** start of Stored records **
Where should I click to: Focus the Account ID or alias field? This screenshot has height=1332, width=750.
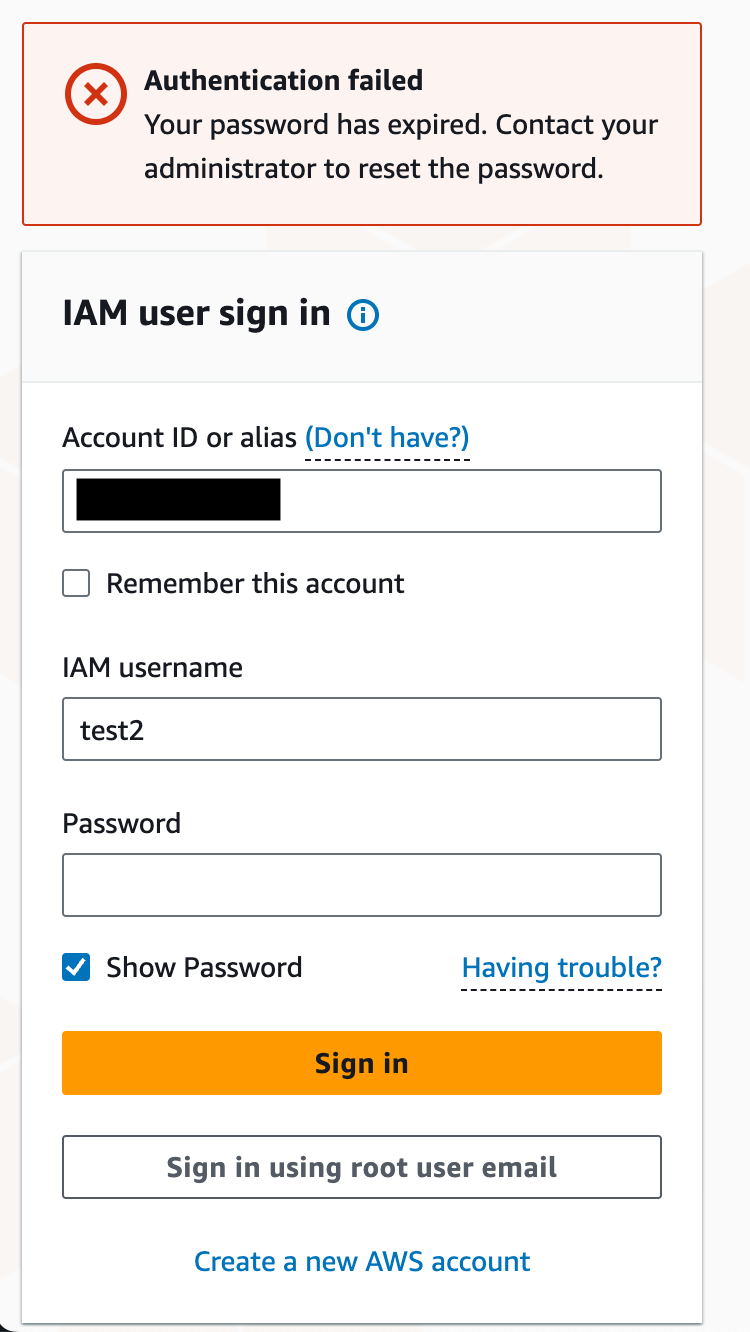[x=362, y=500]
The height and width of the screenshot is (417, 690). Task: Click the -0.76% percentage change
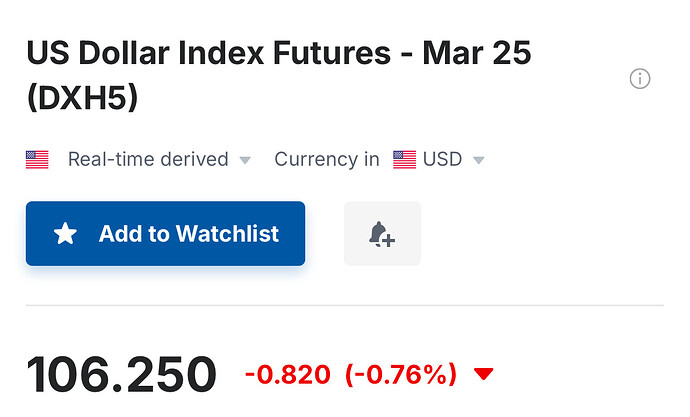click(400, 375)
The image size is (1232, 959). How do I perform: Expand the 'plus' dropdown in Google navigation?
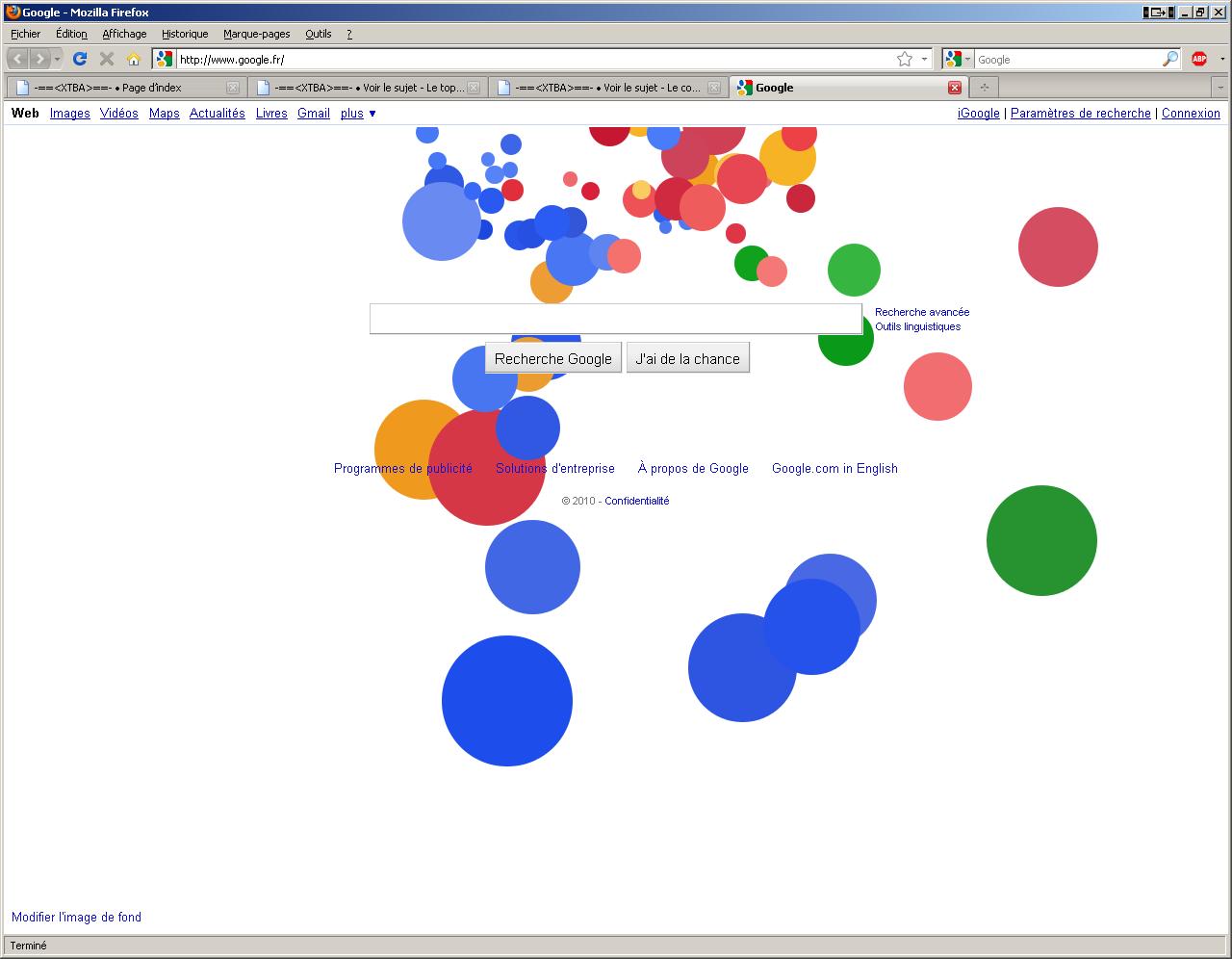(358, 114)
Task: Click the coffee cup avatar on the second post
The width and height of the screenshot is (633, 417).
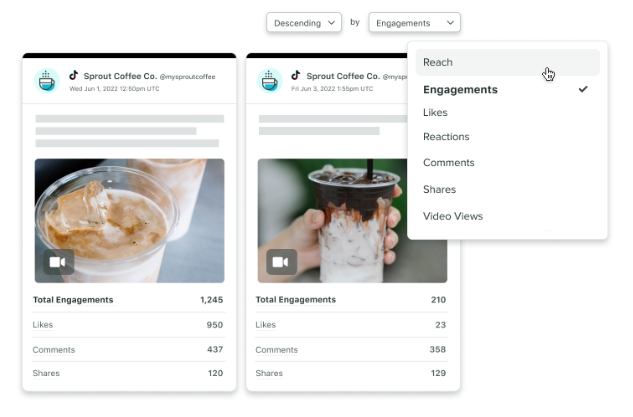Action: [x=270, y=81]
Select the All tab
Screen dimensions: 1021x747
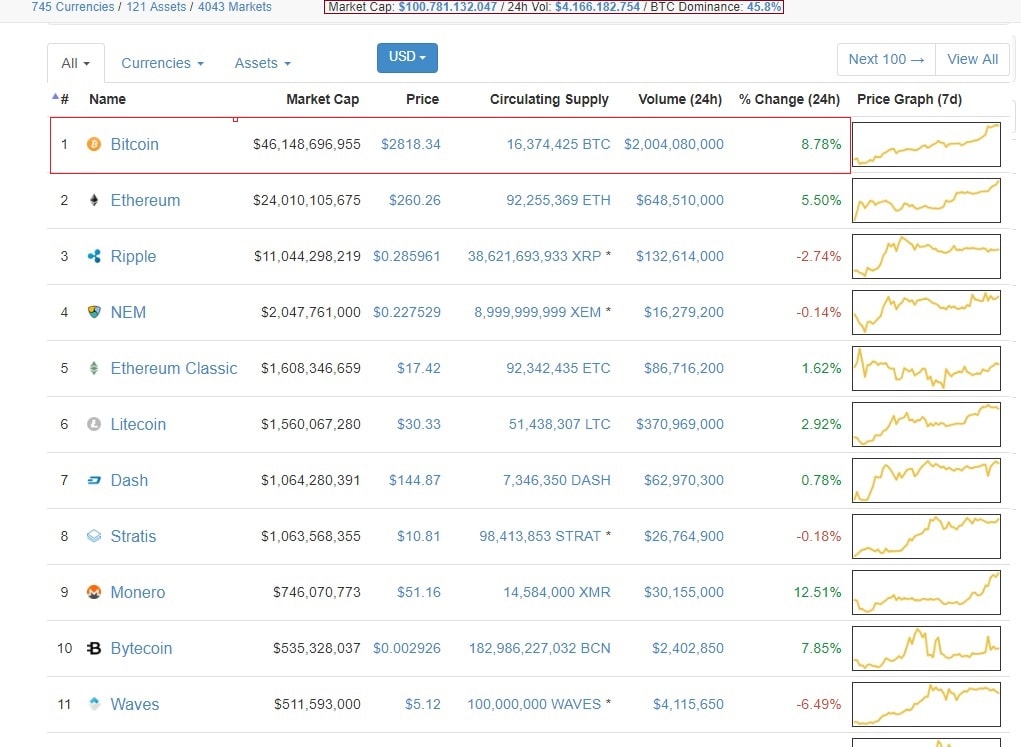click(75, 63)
** end of Stored records **
** start of Stored records **
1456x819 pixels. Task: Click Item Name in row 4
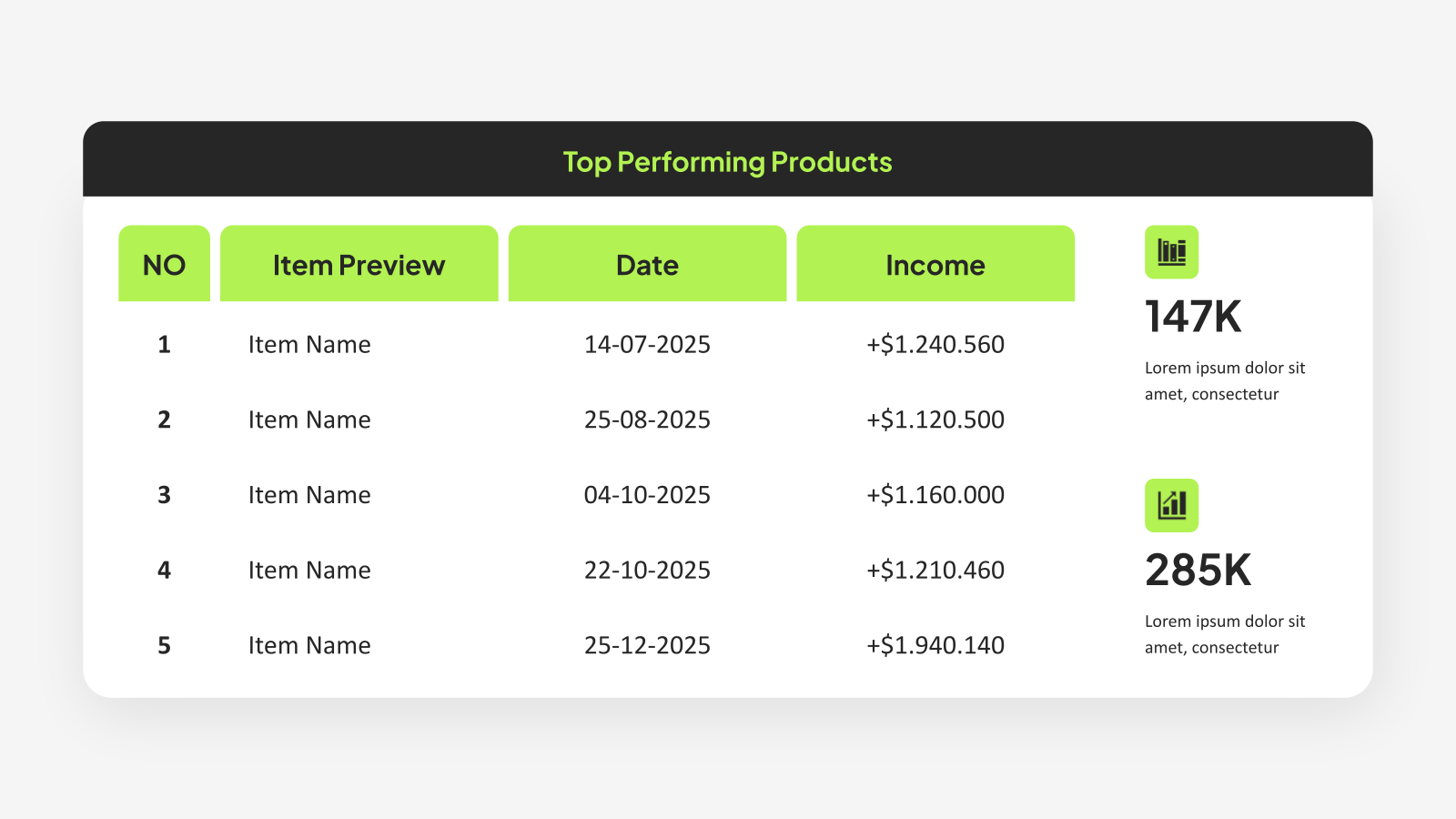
** end of Stored records **
** start of Stored records **
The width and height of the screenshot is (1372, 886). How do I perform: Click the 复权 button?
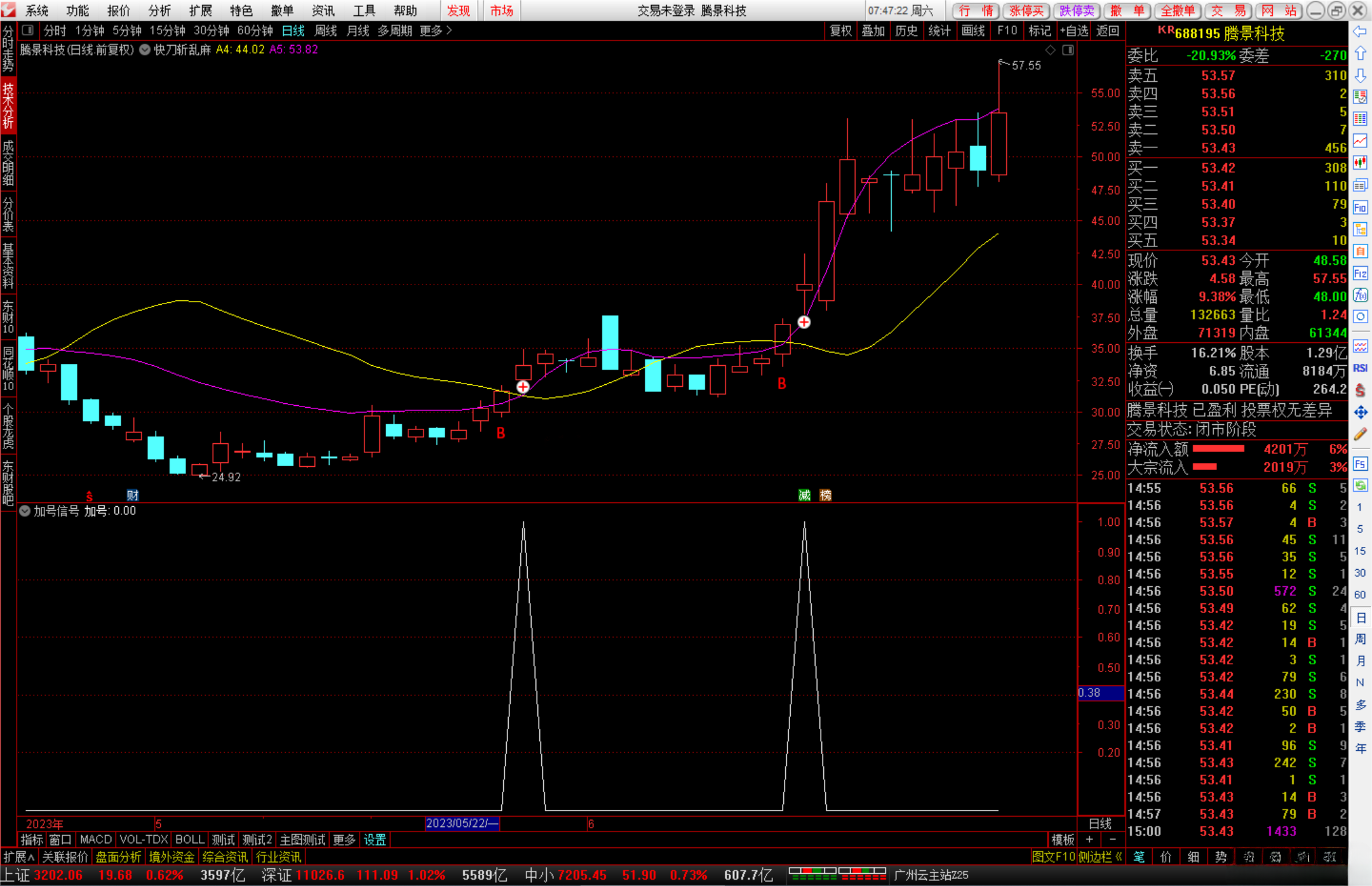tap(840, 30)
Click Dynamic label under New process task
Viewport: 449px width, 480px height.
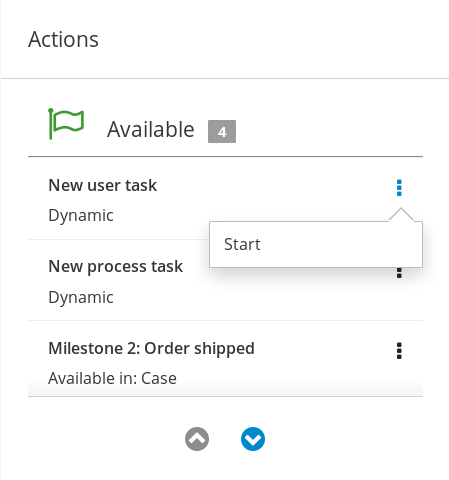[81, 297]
** end of Stored records **
- Your goal: Reproduce verbatim the lines between the one containing "Where should I" and the one containing "click(75, 63)", inclusive, omitting the pictures.

- The completed task:
Where should I click to: Focus the Account ID or alias field? This screenshot has height=1332, width=750.
[x=362, y=500]
The height and width of the screenshot is (417, 690). Task: Click the -0.76% percentage change
click(400, 375)
The image size is (1232, 959). How do I perform: Expand the 'plus' dropdown in Google navigation?
(358, 114)
Task: Click the coffee cup avatar on the second post
The width and height of the screenshot is (633, 417).
Action: [x=270, y=81]
Select the All tab
Screen dimensions: 1021x747
click(75, 63)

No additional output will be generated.